Meteorologist says current drought surpasses 1988

July 20, 2012 By Radio Iowa Contributor

An agricultural meteorologist says the intensity of this year’s drought has surpassed the last major drought the Midwest experienced in 1988 and it’s starting to rival far worse droughts dating back to the Dust Bowl days of the 1930s.

DTN’s Bryce Anderson says the scope of the last big drought wasn’t as extensive as what the region is seeing now. He says at this time in 1988, the drought was on its way to being broken due to some notable thunderstorms that worked their way across Iowa from west to east.

This summer, with all of those days where highs have been in the upper 90s and low 100s, Anderson says Iowa’s experienced more heat in recent months than in 1988.

He says the extent of the heat waves has been something else, with three or four sustained heat waves that have resulted in pulling crops down into the disaster categories. He says there was some of that in 1988, but not to the level we are seeing right now. Anderson says when looking at the history books, you have to go back a half-century to find a drought that is this extreme.

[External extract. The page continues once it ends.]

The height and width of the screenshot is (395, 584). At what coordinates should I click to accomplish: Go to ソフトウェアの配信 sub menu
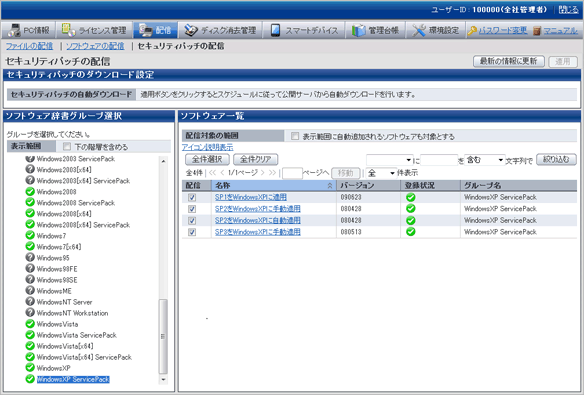coord(95,46)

He says this event is more comparable to 1955, but there are some areas, like central Indiana, where the conditions are more like the 1930s. Anderson says some of the weather numbers are lining up with the dry period of the Dust Bowl. Rainfall in Iowa’s largest city has been very lacking, with numbers from June 1st through this week.

Des Moines has only had 2.45 inches in that time, the sixth-driest period for that stretch ever and the driest since 1933. Another example, since June 1st, Mason City is 4.6 inches behind normal for rainfall, since May 15th it’s 6.1 inches behind normal and since August 1st of last year, the city is 14-and-a-half inches below normal. Anderson says there’s very little rain in the forecast for the next seven days, but temperatures will back down slightly with daytime highs in the upper 80s and lower 90s.